Just as Goth, in its various contemporary stylistic iterations, is a surface representation of our darker selves, Gothic literature emerged as a means of investigating Nature. Science (among other portentous forces of change, such as social and moral reforms) "disrupted" tried-and-true ideals, conventions and customs. As of the early nineteenth century, cultures clashed as the influences of the old world gave way to the new. To some extent, these changes were premature, and a depth of comprehension as to the reasoning behind these changes was underdeveloped, as (typically) the reformers charged ahead.

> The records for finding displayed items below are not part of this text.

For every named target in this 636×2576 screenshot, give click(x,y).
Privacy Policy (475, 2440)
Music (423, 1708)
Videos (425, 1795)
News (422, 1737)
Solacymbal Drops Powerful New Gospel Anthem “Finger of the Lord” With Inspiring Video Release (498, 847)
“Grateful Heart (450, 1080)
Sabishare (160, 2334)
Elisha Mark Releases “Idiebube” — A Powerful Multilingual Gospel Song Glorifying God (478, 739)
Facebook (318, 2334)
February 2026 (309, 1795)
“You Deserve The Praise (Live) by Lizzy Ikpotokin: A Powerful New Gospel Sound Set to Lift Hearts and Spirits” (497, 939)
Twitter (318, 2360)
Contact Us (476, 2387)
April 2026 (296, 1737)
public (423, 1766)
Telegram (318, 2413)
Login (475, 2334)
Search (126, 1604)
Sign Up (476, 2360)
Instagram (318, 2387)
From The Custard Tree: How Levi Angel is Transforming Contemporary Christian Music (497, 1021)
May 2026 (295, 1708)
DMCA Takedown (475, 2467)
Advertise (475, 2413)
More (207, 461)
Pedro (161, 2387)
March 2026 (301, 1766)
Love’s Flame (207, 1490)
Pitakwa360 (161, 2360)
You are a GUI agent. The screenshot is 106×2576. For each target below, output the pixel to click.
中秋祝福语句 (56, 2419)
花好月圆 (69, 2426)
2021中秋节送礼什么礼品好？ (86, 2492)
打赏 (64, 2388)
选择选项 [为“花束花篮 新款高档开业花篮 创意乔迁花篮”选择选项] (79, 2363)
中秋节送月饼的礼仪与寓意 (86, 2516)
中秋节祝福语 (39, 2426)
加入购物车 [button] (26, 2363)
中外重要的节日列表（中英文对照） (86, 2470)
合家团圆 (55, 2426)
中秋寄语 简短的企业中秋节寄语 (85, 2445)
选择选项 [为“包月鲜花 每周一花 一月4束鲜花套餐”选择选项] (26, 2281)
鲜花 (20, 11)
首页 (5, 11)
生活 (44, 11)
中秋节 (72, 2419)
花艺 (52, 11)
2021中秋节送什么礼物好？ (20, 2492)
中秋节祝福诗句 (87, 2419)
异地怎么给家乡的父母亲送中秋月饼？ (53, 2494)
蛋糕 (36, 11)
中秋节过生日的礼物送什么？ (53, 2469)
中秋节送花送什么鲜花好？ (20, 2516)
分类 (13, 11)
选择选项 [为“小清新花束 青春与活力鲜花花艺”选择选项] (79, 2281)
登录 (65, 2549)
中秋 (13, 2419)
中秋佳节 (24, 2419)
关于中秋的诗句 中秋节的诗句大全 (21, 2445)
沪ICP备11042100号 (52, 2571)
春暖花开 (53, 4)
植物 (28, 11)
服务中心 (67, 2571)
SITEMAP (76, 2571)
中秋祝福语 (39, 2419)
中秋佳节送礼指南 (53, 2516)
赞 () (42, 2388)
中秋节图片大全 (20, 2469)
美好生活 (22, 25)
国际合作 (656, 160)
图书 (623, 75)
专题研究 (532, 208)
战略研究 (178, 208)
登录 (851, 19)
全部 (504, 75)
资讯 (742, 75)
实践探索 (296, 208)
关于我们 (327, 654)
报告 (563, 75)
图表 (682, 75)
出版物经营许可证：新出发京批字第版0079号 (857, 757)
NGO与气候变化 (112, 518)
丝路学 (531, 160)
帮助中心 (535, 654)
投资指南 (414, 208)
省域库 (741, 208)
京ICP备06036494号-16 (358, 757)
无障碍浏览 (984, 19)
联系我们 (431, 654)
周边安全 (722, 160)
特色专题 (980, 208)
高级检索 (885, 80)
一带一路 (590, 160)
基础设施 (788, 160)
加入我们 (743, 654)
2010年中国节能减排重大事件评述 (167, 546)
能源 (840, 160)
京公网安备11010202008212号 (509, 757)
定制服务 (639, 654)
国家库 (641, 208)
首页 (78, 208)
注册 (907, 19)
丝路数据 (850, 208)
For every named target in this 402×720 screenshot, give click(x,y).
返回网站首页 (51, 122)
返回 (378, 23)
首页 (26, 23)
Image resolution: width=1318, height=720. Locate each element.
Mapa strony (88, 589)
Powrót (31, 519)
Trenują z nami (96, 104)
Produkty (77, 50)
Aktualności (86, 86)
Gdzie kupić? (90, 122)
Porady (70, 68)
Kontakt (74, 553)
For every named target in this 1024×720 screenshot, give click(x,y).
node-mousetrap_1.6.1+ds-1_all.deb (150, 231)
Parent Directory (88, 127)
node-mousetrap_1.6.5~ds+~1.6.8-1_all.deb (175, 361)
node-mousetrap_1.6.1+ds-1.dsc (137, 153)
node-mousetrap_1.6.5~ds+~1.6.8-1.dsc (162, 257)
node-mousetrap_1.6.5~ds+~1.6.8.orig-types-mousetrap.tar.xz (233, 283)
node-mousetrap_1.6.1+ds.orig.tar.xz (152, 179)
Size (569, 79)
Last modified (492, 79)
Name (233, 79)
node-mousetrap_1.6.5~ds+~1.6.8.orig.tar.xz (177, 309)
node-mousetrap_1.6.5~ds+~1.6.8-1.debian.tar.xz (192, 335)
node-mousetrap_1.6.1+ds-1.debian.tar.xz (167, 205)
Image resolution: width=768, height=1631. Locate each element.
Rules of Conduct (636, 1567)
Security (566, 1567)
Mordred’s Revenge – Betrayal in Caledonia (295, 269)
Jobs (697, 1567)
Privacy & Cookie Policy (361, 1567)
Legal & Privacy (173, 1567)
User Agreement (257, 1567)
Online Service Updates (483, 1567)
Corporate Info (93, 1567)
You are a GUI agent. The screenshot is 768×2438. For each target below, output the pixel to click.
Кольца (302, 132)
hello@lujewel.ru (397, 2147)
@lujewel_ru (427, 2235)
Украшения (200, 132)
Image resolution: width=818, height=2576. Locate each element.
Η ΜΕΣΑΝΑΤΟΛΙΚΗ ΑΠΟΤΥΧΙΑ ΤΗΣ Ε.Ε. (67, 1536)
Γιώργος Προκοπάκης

Superstition is introduced as an aspect of Melmoth the Wanderer through the “doctress” that John Melmoth meets upon his return to his uncle’s shambling estate. She is a self-appointed healer—essentially a witch, perhaps even capable of "wizardry." However, she’s only a part of the unsavory milieu. That reference to superstition is a reminder of the impulse behind Gothic aesthetics: the investigation of an “infinite number of other infinite things the nature of which is hidden from us” (scholarship as quoted by David Huckvale, Touchstones of Gothic Horror). Or, to capsulize Hamlet to Horacio, all things in heaven and Earth. Just as the Murder Mystery is an attempt to interpret empirical evidence, the Gothic Tale is a means to study ambiguous natural phenomena and the reaction or denial of human behavior for consequences and signs of the meaning of existence.
It’s unfortunate, yet part of the appeal of the genre, that in Gothic Lit, the omens all tend to be bad ones. The Melmoth curse is such that it must have an immersive, atmospheric manifestation, and this would be the volcanic, mother-of-all-storms in chapter 4.
Toward the night the storm came on in all its strength; Melmoth’s bed was shaken so to render it impossible to sleep. (And with the) crashing in of the roof, and the splinters of the broken windows that were already scattered about his room.
Melmoth, “unable to pass his curse of eternal life to anyone else, must ultimately pay the price for his bargain with Satan” (Huckvale). Like in Shelley’s Frankenstein, the tensions between God and Man, and the curse that befalls Man the Transgressor, are the cautionary morals of the tale.